Over break a friend was asking me questions about investing, specifically about 401k’s and Roth IRAs. By no means am I an expert on these subjects, but I have given my own financial planning a fair bit of thought, so I thought I’d write down my own advice for others that are interested. In large part I am just repeating advice which you can find on most financial planning websites.
- Get a high-yield savings account. Right now you can get savings accounts with no fees and no minimum balance from a number of companies, including Emigrant Direct, Ing Direct, and E*Trade (I use E*Trade because I also have my Roth IRA and brokerage account with E*Trade). You may also be able to find a local bank offering a competitive product, but what you want is something with at least a 4.5% APY and an automatic deposit program. You should try to have 9-18 months of living expenses in your savings. This is your cushion should you lose your job, or for less drastic (but no less inconvenient) expenses like a car accident or a health problem which requires expensive treatment.
- Make regular contributions to your savings. In fact, I highly recommend drawing up a budget and listing your savings as an expense. Try to save at least 15% of your paycheck. Your “extra” money for entertainment, gadgets, etc. should come from what’s left over after you have paid yourself.
- After you have built a suitable cushion, it is time to think about other investments. Investing in the stock market is a poor idea unless your investment horizon (when you plan to start withdrawing the money) is at least five years. Besides saving money for more near-term goals like buying a first house, retirement accounts like 401k’s and Roth IRAs are incredibly good deals. Many companies will offer a program to match contributions to a 401k. This is free money that no one should refuse. If you have already filled up your 401k, or your company does not offer a matching program, of if, like me, your don’t work for a company that offers 401k’s, then you should open a Roth IRA. You can open a Roth IRA account at any investment house (like E*Trade, TD Ameritrade, Fidelity, Vanguard, etc.). A Roth IRA has the amazing tax benefit of the interest being tax-free upon withdrawal. Honestly, get one before the US government changes their minds about this.
- Once you have opened a 401k or Roth IRA account, you have to choose how to invest your money.
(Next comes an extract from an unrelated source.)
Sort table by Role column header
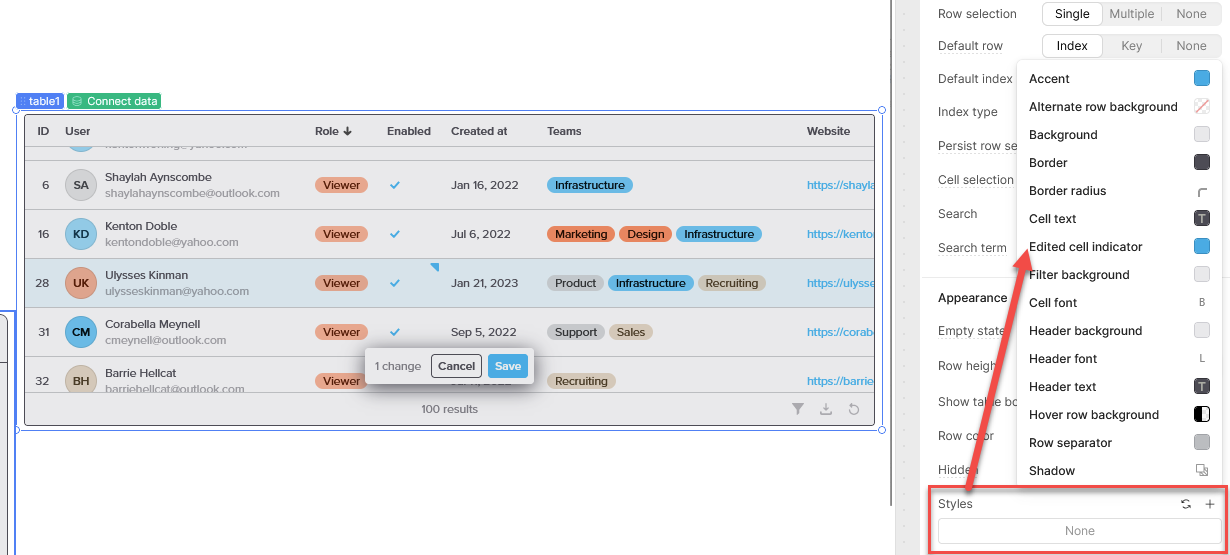 [333, 131]
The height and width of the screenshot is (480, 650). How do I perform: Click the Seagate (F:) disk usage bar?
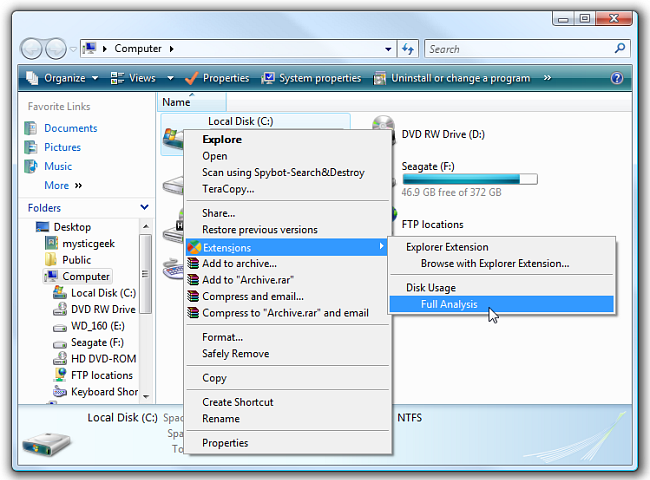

I’m not entirely sure how much flexibility you have with 401k’s, but with a Roth IRA absolutely any stock, bond, or mutual fund is available to you. You can safely ignore most of these, because I highly recommend that you invest in index funds. Why index funds? Because if you are more interested in doing well over the long run and you aren’t a trader that spends almost every waking hour researching companies, you simply can’t do better than index funds. Sure, there are mutual funds which will occasionally outperform the market, but even a very good mutual fund will lose out in the end because of the very large fees associated with active trading and the large salaries of the fund managers. Index funds have ridiculously low costs (to the tune of less than 0.20%) which will make a big difference in the long-run. Most financial websites have tools which will suggest a portfolio of index funds to match your expected return and tolerance for risk.
An especially easy way to get started is with a company called Sharebuilder. They have an automatic contribution program which will automatically purchase a portfolio of funds every month based on your selections. Every portfolio should include a mix of index funds that cover various asset classes such as large cap (e.g S&P 500), small cap (Russell 2000), and international corporations. The minimum initial investment in most funds is $3000, which means that given the $4000/year contribution limit, it will take several years to build a proper portfolio if you use a traditional brokerage service.
If you want something even easier than that, Vanguard has a number of target retirement date funds which will automatically invest in a diversified portfolio of low-cost index funds and bonds and automatically adjust your stocks/bonds ratio as you approach retirement.
Well, I think that is enough to get started. I hope this is useful to someone.
Hey,
Great info! If you got into more detail about how to manange your IRA investments that’d be helpful too.